Ao invés de muros, os moradores exigem regularização fundiária e urbanização com participação popular nas decisões. Acreditam que essa é a solução para os incêndios “espontâneos” que atingiram a favela em 2011 e 2012. Lembrando que, em São Paulo, as favelas em locais de interesse imobiliário cismam em pegar fogo sozinhas.
Tirei a foto de um buraco no muro da USP, que circunda a universidade, observando a favela do Jardim São Remo, tempos atrás. E por que a USP possui um muro? Talvez para as plantas não fugirem – sabe como são danadas essas ervas daninhas. Talvez para impedir a horda de bárbaros de entrarem e atrapalharem esse templo dos “homens e mulheres de bem”, que consideram privado um bem público. Na época em que estudava e trabalhava por lá, tinha vergonha louca disso. A USP é um orgulho para a nação e aos domingos você pode contemplá-la de bicicleta na ciclofaixa que passa por seu portão, mas não tem coragem de entrar. Sempre de longe, é claro, e sem tocar – por favor. Vai que quebra.
O castelo em que a USP se tornou quando, em nome da segurança, fechou-se para São Paulo aos domingos, é similar a outros encastelamentos que surgiram com o objetivo de segregar. A cidade possui uma área mais rica e urbanizada em seu chamado “centro expandido”, cercada pelos rios Tietê e Pinheiros, e uma periferia mais pobre. Os moradores da área protegida pelas muralhas vivem em relativo conforto e segurança em comparação com quem mora do lado de fora, que sobrevive trabalhando para o burgo. A Idade Média é aqui e agora.

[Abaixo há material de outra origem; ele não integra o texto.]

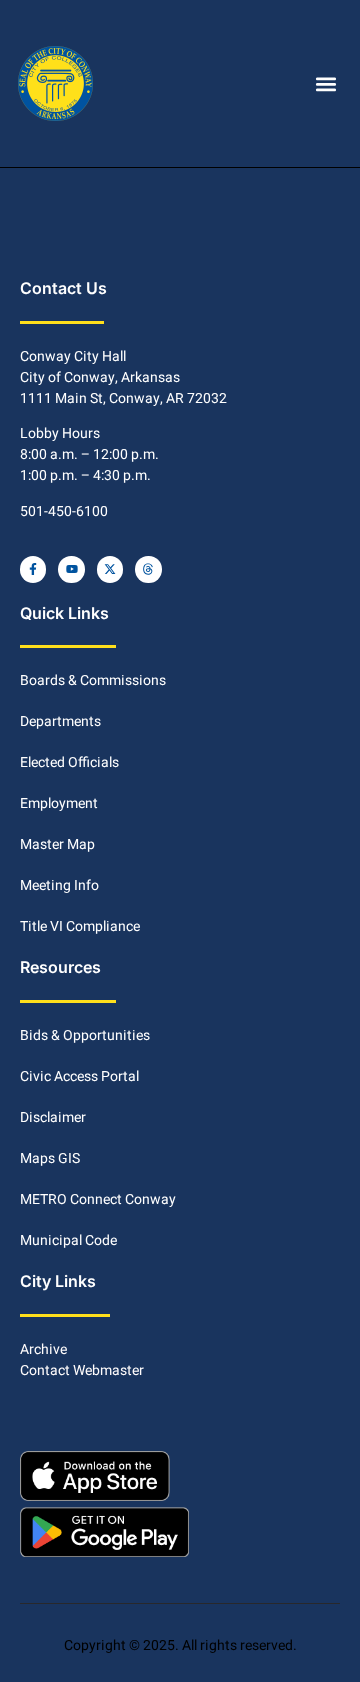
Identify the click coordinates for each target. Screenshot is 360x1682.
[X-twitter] (110, 569)
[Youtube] (71, 569)
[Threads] (148, 569)
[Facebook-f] (33, 569)
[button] (325, 83)
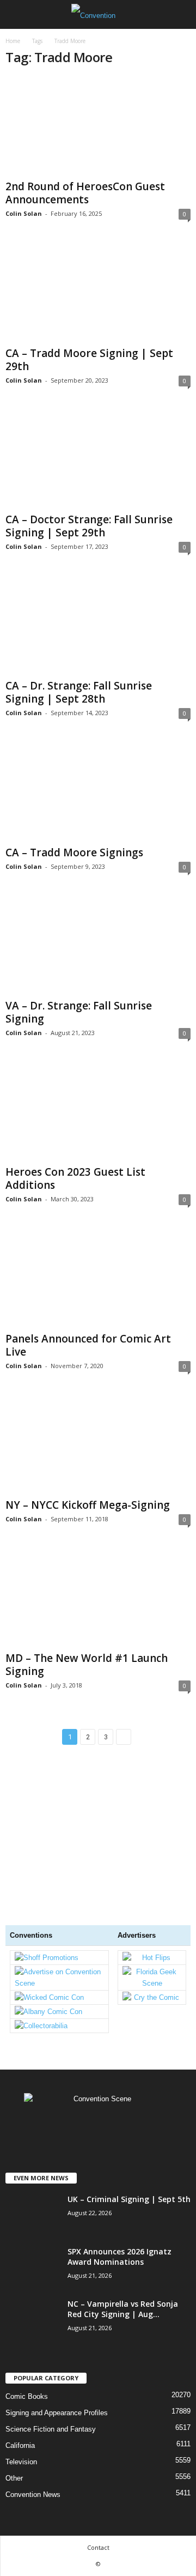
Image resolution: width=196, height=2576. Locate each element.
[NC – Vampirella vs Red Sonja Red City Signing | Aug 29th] (32, 2361)
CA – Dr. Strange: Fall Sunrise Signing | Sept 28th (78, 692)
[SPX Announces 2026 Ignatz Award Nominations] (32, 2286)
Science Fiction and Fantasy (50, 2429)
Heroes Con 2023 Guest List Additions (75, 1178)
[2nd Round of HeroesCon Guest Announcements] (98, 126)
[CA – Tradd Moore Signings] (98, 791)
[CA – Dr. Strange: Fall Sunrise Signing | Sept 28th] (98, 625)
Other (14, 2478)
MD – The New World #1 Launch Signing (86, 1664)
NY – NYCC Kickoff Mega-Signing (87, 1505)
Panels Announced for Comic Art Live (88, 1345)
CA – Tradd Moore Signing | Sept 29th (89, 359)
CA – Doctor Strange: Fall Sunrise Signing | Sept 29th (89, 526)
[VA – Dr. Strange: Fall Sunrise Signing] (98, 945)
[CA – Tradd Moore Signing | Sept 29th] (98, 292)
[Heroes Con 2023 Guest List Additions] (98, 1111)
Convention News (32, 2494)
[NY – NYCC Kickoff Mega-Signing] (98, 1444)
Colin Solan (23, 213)
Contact (98, 2547)
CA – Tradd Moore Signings (74, 852)
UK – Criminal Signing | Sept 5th (129, 2199)
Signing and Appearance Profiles (56, 2413)
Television (21, 2462)
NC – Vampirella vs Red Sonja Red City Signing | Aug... (123, 2309)
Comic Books (26, 2396)
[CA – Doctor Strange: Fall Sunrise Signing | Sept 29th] (98, 459)
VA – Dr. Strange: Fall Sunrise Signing (78, 1012)
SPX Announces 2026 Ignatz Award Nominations (119, 2256)
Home (12, 41)
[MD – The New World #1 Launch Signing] (98, 1598)
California (20, 2445)
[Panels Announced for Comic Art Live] (98, 1278)
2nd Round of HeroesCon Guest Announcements (85, 193)
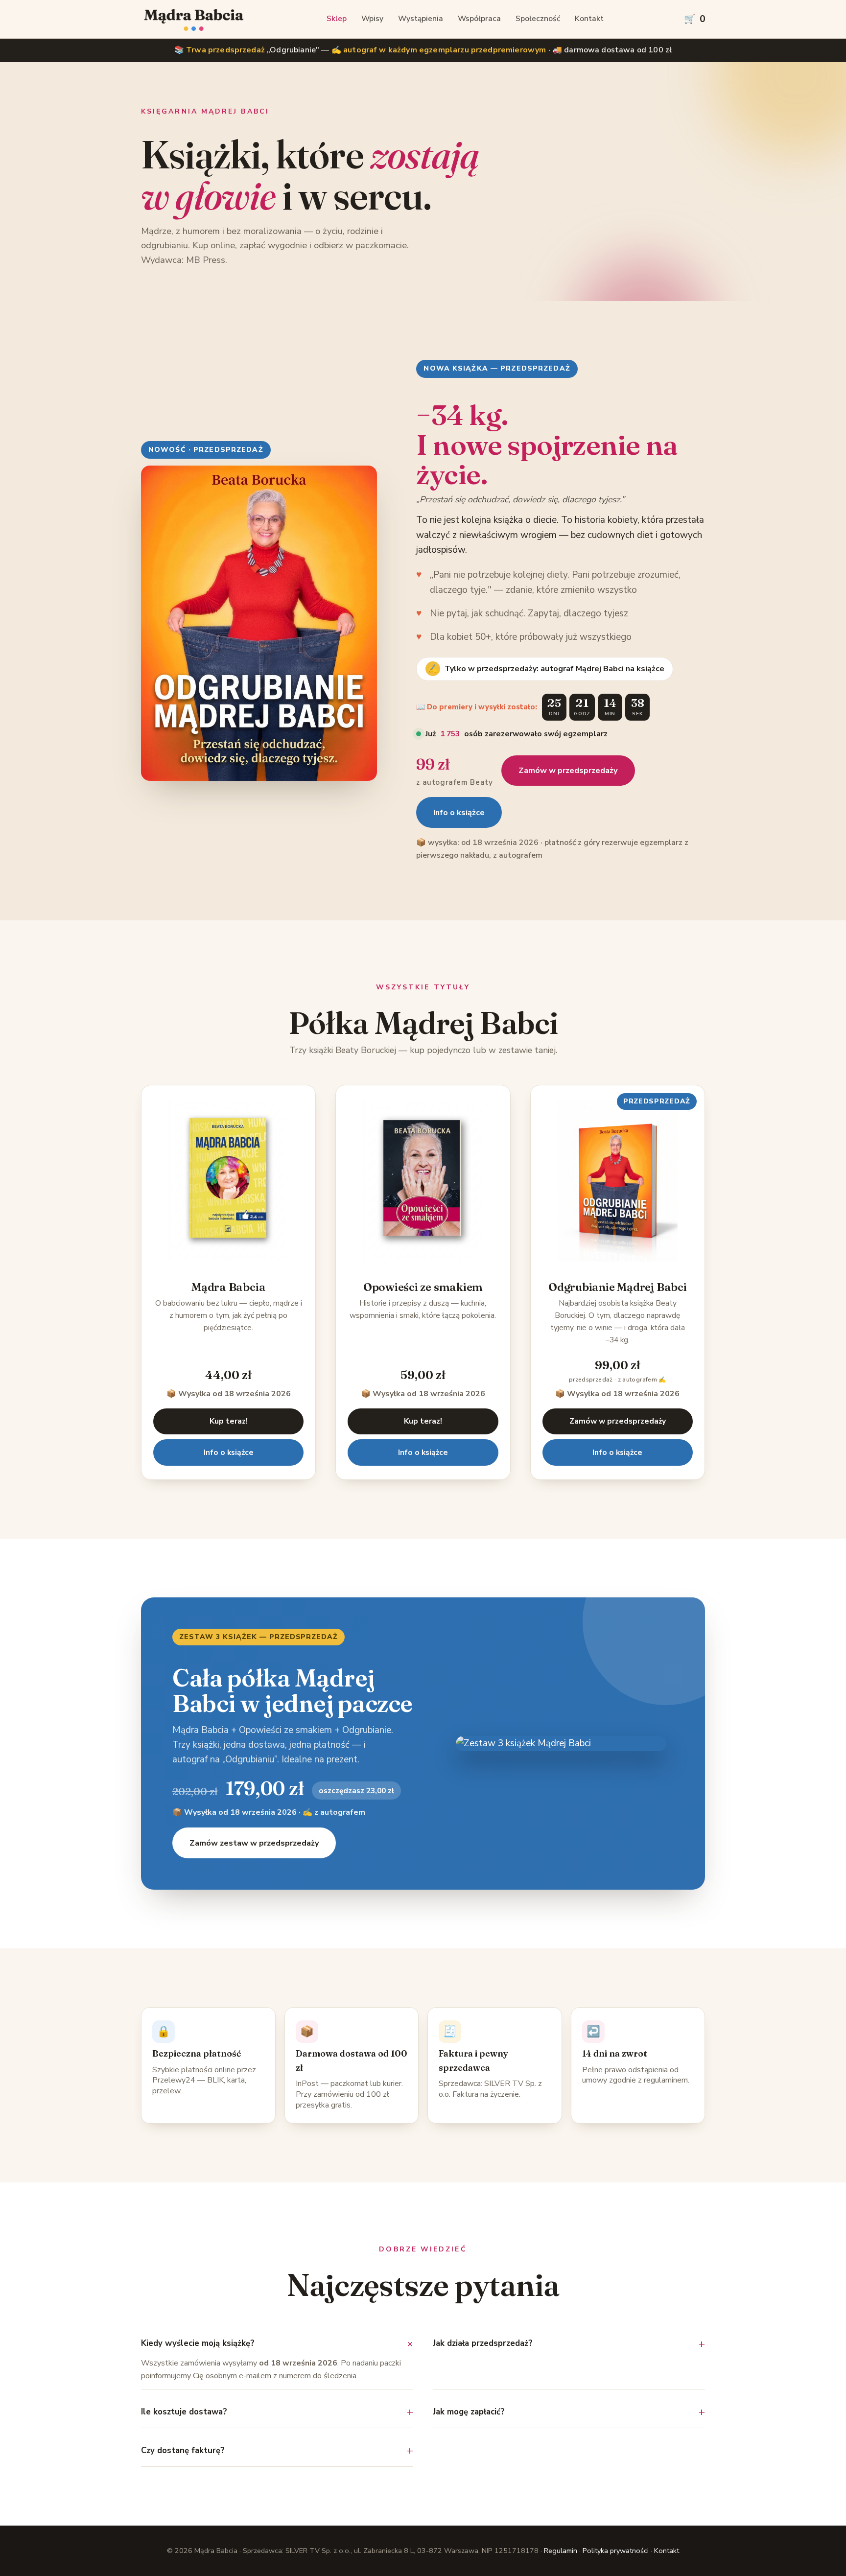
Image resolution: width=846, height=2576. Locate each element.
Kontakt (589, 18)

São Paulo, ao longo dos séculos, foi se aprimorando na arquitetura e no urbanismo da exclusão. O tema não é exatamente novo e ocupou espaço na mídia, por exemplo, quando gênios resolveram implantar no complexo viário da avenida Paulista as chamadas rampas antimendigo: grandes blocos de concreto que impedem o povo de rua de montar sua casinha imaginária para se proteger do tempo e do mundo. E proteger, dessa forma, a “gente de bem” – menos pelo número de assaltos nas longas pausas dos congestionamentos e mais pela agressão terrível ao senso estético do paulistano (sic).
As mudanças no traçado da futura linha 6-laranja metrô após reclamações de moradores do rico bairro de Higienópolis teve o objetivo claro de excluir, mais do que aproximar, alimentando mais ainda a ignorância que gera a intolerância, o medo e as cercas eletrificadas que circundam casas e apartamentos de luxo. Cercas que se voltam contar seu criadores e tornam a vida de quem está lá dentro também uma prisão.

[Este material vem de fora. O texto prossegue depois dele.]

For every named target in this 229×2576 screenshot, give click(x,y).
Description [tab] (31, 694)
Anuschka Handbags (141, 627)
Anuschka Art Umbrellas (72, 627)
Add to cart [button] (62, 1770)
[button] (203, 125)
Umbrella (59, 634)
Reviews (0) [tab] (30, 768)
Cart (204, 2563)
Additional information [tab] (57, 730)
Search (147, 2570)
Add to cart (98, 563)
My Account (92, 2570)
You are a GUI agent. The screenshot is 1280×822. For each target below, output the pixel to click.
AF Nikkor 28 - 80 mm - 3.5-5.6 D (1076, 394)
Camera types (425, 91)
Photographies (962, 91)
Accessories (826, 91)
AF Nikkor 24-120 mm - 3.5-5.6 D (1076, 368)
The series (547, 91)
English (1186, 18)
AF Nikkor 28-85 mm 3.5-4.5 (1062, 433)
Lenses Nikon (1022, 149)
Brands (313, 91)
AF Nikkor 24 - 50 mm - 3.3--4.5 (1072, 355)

Logo após a fundação da vila de São Paulo de Piratininga, José de Anchieta, com a ajuda de índios catequizados, ergueu um muro de taipa e estacas para ajudar a mantê-la “segura de todo o embate”, como descreveu o próprio jesuíta. Sim, São Paulo já foi uma cidade fisicamente murada. Os indesejados eram índios carijós e tupis, entre outros, que não haviam se convertido à fé cristã e, por diversas vezes, tentaram tomar o arraial, como na fracassada invasão de 10 de julho de 1562.
Ao longo dos anos, a vila se expandiu para além da cerca de barro, que caiu de velha. Vieram os bandeirantes – hoje considerados heróis paulistas (cada lugar tem o herói que merece) -, que caçaram, mataram e escravizaram milhares de índios sertão adentro.
Da África foram trazidos negros, que tiveram de suportar árduos trabalhos nas fazendas do interior ou o açoite de comerciantes e artesãos na capital.
No início do século 19, a cidade tornou-se reduto de estudantes de direito, que fizeram poemas sobre a morte e discursos pela liberdade. Depois cheirou a café torrado e a fumaça de chaminé, odores misturados ao suor de imigrantes, camponeses e operários.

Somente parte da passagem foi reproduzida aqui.